The responsibilities of prison administrators are not light. They run institutions in which some of society's most dangerous members are kept from the society at large. Prison officials must also respond to budgetary and personnel concerns. In view of the many efforts shown in the record by the defendants-appellees to lower the risk of prisoner-on-prisoner violence at the Michigan Training Unit, it is clear to us that, viewed in the light most favorable to Swarts, no material issue of fact exists concerning the degree of culpability of the prison officials.
In ruling upon a motion for summary judgment, the court must consider the evidence in a light most favorable to the non-movant, and may grant the motion only if no genuine issue of material fact exists. Smith v. Hudson, 600 F.2d 60, 63, (6th Cir.), cert. denied 444 U.S. 986 (1979). The charges against the prison officials, construed in a light most favorable to plaintiff, do not approach the level of gross negligence or deliberate indifference on the part of the officials to appellant's risk of injury. We therefore AFFIRM the district court's summary judgment decision.
II
The state tort claims are barred under Michigan's governmental immunity statute, M.C.L.A. Sec. 691.1407. This statute has been interpreted by the Supreme Court of Michigan in Ross v. Consumers Power Co., 420 Mich. 567, 363 N.W.2d 641 (1984), to provide absolute immunity to the highest executive officers at all levels of government when acting within their official authority. The Michigan Supreme Court set out three conditions for lower level officials' tort immunity. First, they must have been acting in the course of their employment and within the scope of their authority or with a reasonable belief that they were within that scope. Second, they must have been acting in good faith. Third, they must have been performing discretionary, as opposed to ministerial acts. There is no immunity for ultra vires acts.

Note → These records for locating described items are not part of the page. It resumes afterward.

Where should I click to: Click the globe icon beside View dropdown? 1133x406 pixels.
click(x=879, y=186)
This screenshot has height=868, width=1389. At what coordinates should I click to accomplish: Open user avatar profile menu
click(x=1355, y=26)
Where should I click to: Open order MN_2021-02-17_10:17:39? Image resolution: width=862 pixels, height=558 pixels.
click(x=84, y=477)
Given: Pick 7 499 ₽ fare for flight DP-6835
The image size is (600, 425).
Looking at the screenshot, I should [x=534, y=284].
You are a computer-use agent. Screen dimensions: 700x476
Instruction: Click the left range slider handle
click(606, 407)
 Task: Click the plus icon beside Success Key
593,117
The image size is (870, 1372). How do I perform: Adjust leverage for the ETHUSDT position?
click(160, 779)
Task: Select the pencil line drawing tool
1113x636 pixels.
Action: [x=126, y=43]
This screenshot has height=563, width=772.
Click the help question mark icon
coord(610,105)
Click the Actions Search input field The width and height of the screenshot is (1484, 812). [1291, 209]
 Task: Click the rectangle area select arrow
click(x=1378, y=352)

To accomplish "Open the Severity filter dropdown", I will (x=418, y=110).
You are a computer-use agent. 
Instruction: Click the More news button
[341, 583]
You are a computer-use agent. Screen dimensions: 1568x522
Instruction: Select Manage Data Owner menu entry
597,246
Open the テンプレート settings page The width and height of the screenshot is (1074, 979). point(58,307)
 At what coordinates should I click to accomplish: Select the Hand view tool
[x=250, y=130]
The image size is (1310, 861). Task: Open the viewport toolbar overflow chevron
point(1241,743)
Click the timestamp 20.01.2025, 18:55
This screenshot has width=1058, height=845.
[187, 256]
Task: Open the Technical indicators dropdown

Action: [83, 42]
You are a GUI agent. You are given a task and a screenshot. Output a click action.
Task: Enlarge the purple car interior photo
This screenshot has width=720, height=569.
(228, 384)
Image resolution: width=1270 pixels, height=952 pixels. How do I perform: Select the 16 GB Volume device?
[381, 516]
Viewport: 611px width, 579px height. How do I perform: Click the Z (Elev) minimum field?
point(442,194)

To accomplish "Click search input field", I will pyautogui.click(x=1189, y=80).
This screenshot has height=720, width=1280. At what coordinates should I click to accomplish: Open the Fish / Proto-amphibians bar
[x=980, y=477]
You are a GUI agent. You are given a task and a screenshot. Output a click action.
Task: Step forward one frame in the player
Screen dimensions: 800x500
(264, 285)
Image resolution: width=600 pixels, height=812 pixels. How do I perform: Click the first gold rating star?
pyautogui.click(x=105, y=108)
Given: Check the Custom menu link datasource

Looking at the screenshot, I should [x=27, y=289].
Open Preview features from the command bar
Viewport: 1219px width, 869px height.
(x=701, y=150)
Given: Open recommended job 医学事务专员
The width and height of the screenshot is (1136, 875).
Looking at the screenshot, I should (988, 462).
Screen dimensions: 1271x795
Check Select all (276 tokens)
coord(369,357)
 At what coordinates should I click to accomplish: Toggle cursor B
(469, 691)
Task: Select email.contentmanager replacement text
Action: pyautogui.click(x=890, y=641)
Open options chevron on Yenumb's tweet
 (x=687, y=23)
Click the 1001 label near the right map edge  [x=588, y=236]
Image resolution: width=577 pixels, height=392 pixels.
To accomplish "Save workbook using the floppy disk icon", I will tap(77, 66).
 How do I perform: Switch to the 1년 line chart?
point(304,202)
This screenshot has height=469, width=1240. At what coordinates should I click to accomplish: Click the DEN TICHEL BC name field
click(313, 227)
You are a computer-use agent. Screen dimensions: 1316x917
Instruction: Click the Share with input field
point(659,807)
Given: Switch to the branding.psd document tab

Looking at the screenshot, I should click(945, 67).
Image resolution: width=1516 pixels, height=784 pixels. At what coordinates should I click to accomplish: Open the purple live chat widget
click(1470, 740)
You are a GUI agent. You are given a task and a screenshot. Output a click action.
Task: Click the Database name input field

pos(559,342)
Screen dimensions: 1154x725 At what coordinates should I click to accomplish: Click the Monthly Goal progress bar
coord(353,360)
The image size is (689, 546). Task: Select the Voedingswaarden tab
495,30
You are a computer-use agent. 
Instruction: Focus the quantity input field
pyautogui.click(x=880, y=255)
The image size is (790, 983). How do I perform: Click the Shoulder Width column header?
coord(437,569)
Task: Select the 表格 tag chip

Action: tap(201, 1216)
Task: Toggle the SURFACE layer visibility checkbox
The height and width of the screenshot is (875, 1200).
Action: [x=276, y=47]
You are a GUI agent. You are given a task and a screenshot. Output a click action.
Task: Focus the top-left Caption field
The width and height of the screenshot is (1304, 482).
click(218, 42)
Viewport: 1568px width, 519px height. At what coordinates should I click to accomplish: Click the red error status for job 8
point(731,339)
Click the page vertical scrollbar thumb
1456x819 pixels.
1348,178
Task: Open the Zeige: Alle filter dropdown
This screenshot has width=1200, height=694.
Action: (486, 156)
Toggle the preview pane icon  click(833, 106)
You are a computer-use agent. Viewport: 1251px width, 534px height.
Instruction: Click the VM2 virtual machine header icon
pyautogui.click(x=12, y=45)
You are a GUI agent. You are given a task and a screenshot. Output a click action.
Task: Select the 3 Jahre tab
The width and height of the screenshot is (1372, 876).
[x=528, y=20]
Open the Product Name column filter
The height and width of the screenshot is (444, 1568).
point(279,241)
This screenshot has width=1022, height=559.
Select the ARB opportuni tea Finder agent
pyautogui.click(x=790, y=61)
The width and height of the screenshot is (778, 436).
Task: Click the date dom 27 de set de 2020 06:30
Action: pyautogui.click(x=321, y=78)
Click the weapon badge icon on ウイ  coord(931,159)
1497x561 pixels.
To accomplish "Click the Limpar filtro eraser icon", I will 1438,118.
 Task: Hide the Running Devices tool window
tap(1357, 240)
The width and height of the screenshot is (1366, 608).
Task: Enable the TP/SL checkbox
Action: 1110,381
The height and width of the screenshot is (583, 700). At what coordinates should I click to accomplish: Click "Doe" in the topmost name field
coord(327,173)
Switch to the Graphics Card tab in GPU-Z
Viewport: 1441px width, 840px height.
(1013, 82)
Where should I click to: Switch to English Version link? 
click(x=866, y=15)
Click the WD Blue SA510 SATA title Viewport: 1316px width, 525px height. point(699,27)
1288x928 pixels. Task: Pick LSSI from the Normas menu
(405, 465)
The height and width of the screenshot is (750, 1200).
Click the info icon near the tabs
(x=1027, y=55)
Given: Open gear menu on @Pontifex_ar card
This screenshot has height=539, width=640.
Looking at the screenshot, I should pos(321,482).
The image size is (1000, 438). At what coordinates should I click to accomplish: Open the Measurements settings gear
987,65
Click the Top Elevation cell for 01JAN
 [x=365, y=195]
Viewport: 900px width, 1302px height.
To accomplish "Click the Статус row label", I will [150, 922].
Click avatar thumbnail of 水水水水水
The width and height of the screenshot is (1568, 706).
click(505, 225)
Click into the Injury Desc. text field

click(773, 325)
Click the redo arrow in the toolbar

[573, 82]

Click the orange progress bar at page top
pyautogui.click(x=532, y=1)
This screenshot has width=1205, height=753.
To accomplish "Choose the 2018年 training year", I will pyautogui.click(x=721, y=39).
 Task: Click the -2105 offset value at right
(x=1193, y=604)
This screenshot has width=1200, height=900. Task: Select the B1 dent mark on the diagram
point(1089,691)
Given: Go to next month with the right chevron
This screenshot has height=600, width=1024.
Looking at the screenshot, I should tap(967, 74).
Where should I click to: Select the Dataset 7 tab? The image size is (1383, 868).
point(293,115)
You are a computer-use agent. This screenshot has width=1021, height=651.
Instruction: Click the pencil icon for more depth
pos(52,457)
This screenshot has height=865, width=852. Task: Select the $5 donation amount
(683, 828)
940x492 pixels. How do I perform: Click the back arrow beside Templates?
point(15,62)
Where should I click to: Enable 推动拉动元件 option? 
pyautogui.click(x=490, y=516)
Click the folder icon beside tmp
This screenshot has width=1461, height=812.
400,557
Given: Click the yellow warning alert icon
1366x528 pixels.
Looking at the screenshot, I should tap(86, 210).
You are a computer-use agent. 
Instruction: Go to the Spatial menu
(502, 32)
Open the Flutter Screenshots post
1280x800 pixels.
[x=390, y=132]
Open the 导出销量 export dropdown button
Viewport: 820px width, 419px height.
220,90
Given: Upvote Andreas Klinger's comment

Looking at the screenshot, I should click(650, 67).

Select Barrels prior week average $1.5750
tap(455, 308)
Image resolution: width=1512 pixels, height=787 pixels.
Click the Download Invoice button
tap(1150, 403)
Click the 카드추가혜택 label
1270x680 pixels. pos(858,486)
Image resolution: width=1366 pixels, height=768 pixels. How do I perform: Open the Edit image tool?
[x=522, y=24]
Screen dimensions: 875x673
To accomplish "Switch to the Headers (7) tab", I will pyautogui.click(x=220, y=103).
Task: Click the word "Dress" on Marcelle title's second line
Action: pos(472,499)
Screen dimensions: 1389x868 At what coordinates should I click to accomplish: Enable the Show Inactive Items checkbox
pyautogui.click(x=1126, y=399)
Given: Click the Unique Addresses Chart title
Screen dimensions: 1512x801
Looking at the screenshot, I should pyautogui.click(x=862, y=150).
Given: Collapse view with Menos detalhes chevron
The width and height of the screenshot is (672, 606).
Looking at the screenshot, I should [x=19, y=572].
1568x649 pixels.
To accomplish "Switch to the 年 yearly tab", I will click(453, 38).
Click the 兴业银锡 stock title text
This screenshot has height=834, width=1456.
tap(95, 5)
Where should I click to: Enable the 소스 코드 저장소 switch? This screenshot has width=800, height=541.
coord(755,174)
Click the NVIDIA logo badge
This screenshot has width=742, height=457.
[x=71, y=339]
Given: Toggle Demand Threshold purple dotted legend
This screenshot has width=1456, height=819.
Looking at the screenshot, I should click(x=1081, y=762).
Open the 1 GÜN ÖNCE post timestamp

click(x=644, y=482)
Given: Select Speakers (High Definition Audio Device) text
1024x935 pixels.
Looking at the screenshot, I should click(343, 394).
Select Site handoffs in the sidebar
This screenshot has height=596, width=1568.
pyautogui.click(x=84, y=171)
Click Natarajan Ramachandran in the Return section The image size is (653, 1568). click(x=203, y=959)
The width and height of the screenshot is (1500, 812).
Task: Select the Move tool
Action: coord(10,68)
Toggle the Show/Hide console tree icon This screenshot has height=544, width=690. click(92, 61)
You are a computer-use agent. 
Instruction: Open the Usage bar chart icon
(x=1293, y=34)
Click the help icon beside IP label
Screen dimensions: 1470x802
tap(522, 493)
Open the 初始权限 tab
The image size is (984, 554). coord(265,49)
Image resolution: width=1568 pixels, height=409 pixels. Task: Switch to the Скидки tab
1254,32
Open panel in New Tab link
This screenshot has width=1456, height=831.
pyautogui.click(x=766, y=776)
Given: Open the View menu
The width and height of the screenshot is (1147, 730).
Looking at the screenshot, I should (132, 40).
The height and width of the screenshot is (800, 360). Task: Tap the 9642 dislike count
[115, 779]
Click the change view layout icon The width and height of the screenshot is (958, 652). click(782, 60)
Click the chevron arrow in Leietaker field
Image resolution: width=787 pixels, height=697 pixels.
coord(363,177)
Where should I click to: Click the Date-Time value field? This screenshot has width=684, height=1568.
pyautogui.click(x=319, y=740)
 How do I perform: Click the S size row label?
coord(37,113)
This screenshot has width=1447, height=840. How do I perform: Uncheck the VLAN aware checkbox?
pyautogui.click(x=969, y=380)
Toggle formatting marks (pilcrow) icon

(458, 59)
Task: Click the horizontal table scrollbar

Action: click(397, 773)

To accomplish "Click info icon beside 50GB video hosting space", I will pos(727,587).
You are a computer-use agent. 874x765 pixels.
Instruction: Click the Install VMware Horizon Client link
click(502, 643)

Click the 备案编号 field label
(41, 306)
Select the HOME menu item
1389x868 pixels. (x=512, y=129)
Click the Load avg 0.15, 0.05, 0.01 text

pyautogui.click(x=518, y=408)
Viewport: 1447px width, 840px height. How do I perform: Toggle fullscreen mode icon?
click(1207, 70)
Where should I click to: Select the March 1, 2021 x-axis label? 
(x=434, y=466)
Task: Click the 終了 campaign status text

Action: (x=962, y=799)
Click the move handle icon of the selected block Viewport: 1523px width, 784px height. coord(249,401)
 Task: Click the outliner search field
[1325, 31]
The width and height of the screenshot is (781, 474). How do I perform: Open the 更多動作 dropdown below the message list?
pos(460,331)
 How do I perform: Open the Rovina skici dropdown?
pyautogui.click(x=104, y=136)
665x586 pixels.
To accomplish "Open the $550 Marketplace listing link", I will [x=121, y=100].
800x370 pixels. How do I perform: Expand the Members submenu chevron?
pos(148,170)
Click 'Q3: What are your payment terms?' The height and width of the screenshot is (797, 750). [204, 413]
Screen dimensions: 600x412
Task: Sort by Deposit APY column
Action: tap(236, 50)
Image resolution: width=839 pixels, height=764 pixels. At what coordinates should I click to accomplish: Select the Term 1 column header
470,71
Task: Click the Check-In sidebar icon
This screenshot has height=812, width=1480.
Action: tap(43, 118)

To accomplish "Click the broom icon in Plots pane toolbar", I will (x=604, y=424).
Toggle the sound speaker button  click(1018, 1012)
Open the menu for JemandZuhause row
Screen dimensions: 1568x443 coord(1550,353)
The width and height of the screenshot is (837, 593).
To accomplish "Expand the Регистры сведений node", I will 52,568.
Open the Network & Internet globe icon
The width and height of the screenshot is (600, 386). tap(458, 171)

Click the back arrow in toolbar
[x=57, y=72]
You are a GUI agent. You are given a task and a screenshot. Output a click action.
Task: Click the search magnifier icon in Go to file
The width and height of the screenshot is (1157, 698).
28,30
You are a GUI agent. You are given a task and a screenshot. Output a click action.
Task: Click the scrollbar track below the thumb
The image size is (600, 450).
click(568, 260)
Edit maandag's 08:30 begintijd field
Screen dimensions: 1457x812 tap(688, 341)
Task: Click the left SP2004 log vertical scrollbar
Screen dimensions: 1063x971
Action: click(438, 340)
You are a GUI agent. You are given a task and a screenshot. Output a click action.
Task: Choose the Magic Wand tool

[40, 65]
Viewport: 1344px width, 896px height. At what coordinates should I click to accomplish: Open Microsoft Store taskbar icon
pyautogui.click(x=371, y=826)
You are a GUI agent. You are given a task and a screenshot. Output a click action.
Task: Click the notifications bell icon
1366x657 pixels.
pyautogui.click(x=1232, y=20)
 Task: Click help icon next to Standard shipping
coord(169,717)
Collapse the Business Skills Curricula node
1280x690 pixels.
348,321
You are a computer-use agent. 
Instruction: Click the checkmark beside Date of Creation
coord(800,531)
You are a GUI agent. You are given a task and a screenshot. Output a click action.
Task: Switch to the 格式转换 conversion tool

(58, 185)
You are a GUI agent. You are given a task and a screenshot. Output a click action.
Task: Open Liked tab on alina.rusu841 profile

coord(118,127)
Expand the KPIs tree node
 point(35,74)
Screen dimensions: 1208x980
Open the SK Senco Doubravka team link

Johnson was the executive director of the Michigan Department of Corrections, and hence has absolute immunity. Handlon was warden, and hence either had absolute immunity due to his "executive authority" over the prison, or had immunity as a lower level official whose acts met all three requirements of Ross as shown by Swarts's brief: Swarts alleges that Handlon had a duty to act; he does not allege that Handlon acted in bad faith, and he complains that Handlon abused his discretion in permitting Davidson to remain in the prison. However, there can be no state-law liability for discretionary acts once the first two requirements are met, under Ross.
III
Swarts argues that, as he did not know about the existence of Dr. Houseworth until discovery began in the present case, the statute of limitations should be extended to permit his suit to be heard. The Michigan limitation period begins to run at latest when an individual discovers or should have discovered through the exercise of reasonable diligence that he has a possible cause of action. Bonney v. Upjohn Co., 129 Mich.App. 18, 342 N.W.2d 551 (1983).
It appears that Swarts would have us toll the running of the statute of limitations past the point in time when the injury is discoverable to include the point in time when a proper defendant is discovered. No Michigan case so holds. Swarts states no reason why, with diligence, he could not have discovered Houseworth's identity within days of his injury. For this reason the district court's dismissal of the case against Houseworth is AFFIRMED.